Menulis, bukanlah aktivitas yang sudah sejak lama saya lakoni. Bisa dikatakan, kesadaran menulis saya muncul pada 2016. Ketika itu saya sudah mahasiswa tingkat akhir studi jenjang S-1, masa-masa menulis skripsi.
Pada masa itu saya merasa menyesal, kenapa nggak dari dulu saya belajar menulis. Atau paling tidak, sejak tahun pertama kuliah, saya sudah mulai menekuni menulis, ikut aktif di komunitas literasi, dan sebagainya.
Tapi, yang terjadi malah sebaliknya. Saya terlalu santai. Jangankan menulis, membaca saja bisa dikatakan sangat jarang sekali. Saya belajar hanya di kelas saja, saat kuliah. Selepas kuliah di kelas, saya tidak memanfaatkan waktu untuk banyak membaca, menulis, maupun ikut kegiatan diskusi.
Ketika masa-masa skripsi itulah baru kemudian saya menyadari betapa pentingnya skill menulis bagi seorang mahasiswa.
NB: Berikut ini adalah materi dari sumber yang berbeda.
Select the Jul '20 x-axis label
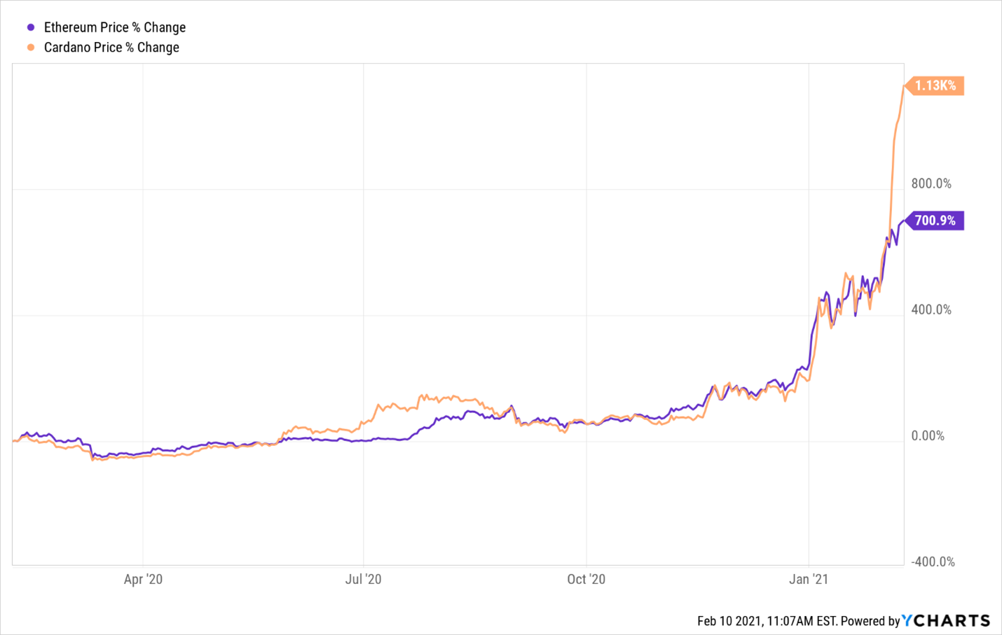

Andai saja, dulu saya aktif mengasah kemampuan menulis, pasti saya nggak terlalu mengalami kesulitan saat menulis skripsi.
Meskipun agak terlambat, tapi saya bersyukur, kesadaran saya akan pentingnya literasi ini mulai tumbuh. Nah, ketika saya lulus S-1 pada Agustus 2016, saya mulai aktif di komunitas literasi.
Sejak itu, minat baca saya meningkat, saya juga sudah mulai rutin menulis. Di komunitas itu, kami wajib menyetorkan tulisan sepekan sekali. Setelah tulisan disetor, lalu dievaluasi oleh seluruh anggota komunitas.
Di samping itu, di komunitas tersebut juga diadakan diskusi buku sepekan sekali. Sebelum diskusi, kami wajib membaca buku yang akan dibedah sebagai bahan diskusinya. Mau nggak mau, kami wajib membaca agar punya amunisi yang cukup untuk berdiskusi setiap pekannya.Â
Saya bersyukur bisa bergabung di komunitas literasi tersebut. Habitus membaca, menulis, dan diskusi benar-benar tumbuh subur di komunitas itu. Bahkan, di komunitas itu kami membuat website sendiri sebagai ruang untuk kami berekspresi menuangkan ide-ide melalui tulisan.
Menulis Buku Pertama
Pada 22 Juli 2017, saya menikah. Tapi, sebelum tiba hari pernikahan saya itu, saya sempat berpikir ingin memberikan sesuatu yang berbeda di hari pernikahan saya nanti. Lalu, apa yang akan saya persembahkan?
Terus terang, sampai 30 hari menjelang hari pernikahan itu, saya belum terpikirkan, kira-kira apa, ya, yang tidak lazim dibuat orang pada hari pernikahan. Kalau souvenir semacam gantungan kunci, kipas tangan, dan semacamnya itu, saya kira itu sudah biasa dan umum sekali.
Akhirnya, terlintas di pikiran saya untuk menulis buku. Kenapa saya nggak nulis buku aja, ya, sebagai souvenir pernikahan saya nanti? Tapi, apakah cukup waktunya untuk menyelesaikan sebuah buku? Mengingat waktu yang kurang dari sebulan lagi.
Lama saya mempertimbangkan, antara mau menulis atau tidak. Saya pun nekad, memantapkan niat mempersembahkan sebuah buku sebagai souvenir untuk dibagikan ke tamu undangan di hari pernikahan saya.
Saya pun mulai menulis. Setiap hari, pagi-siang-malam, saya tidak berjauhan dengan laptop dan buku-buku referensi. Alhamdulillah, apa yang saya niatkan tercapai. Saya mampu menyelesaikan sebuah buku untuk saya persembahkan sebagai souvenir tamu undangan.
Ada beberapa teman yang saya minta bantuan untuk membuat desain cover dan layout bukunya. Kemudian buku itu saya cetak sebanyak 500 eksemplar. Saya merasa lega, akhirnya saya mampu menulis buku, meskipun isinya sangat sederhana.
Itulah cerita pengalaman saya menulis buku pertama yang diluncurkan di momen paling istimewa dan bersejarah buat saya, di hari pernikahan saya dengan istri tercinta. Buku itu saya beri judul: "Di Bawah Renungan Al-Qur'an".